Task requirements
Format every line of the records below as a JSON list of strings, one string per line, leaving out blank lines and the pictures.

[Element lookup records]
(begin)
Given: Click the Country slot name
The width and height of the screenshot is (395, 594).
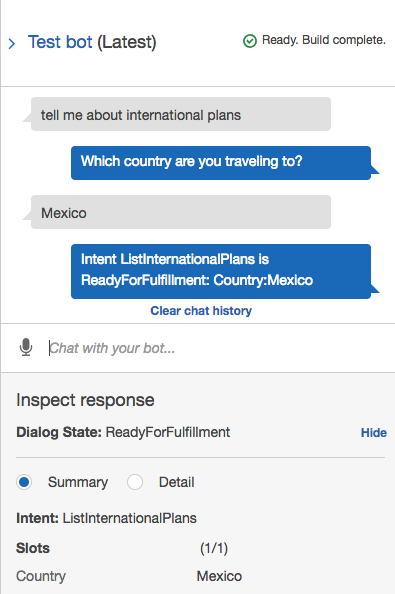Looking at the screenshot, I should click(41, 576).
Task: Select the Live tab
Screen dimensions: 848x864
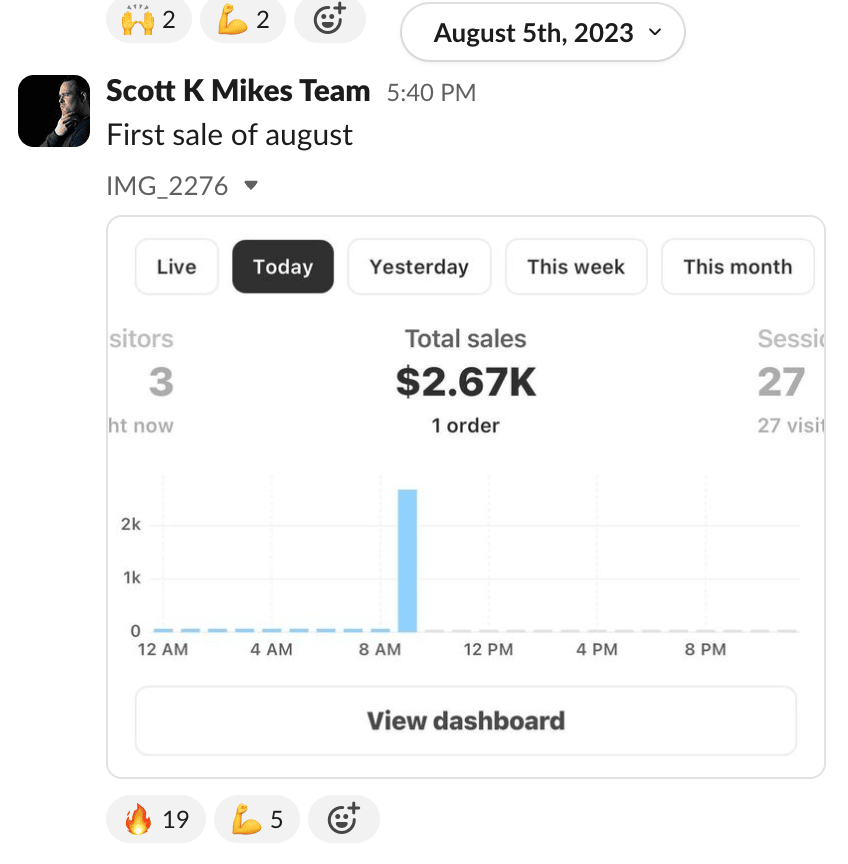Action: (x=176, y=267)
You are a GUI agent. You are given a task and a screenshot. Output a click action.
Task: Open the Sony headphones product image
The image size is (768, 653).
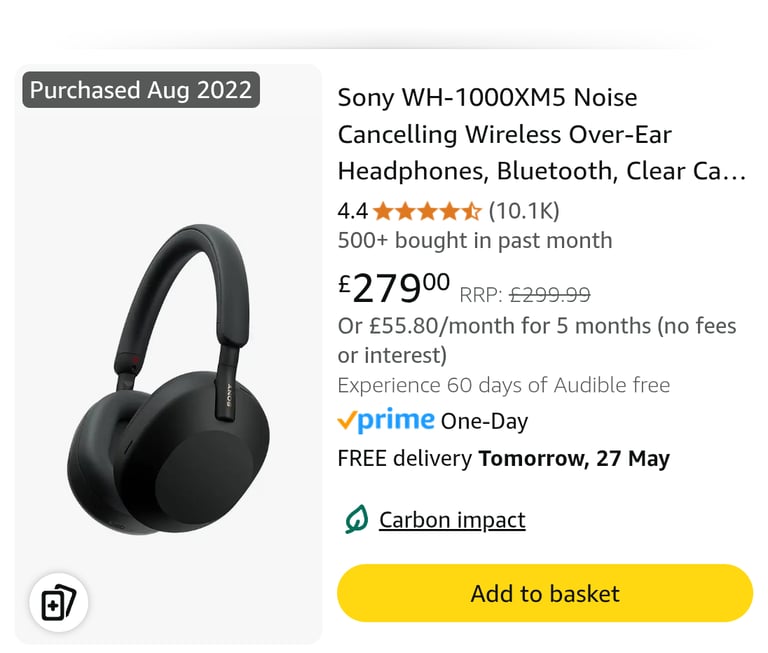168,380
(end)
Worked answer
[
  "Given: Click the Country slot name",
  "The width and height of the screenshot is (395, 594).",
  "Looking at the screenshot, I should click(41, 576).",
  "Task: Select the Live tab",
  "Screen dimensions: 848x864",
  "Action: (x=176, y=267)",
  "You are a GUI agent. You are given a task and a screenshot. Output a click action.",
  "Task: Open the Sony headphones product image",
  "The image size is (768, 653).",
  "168,380"
]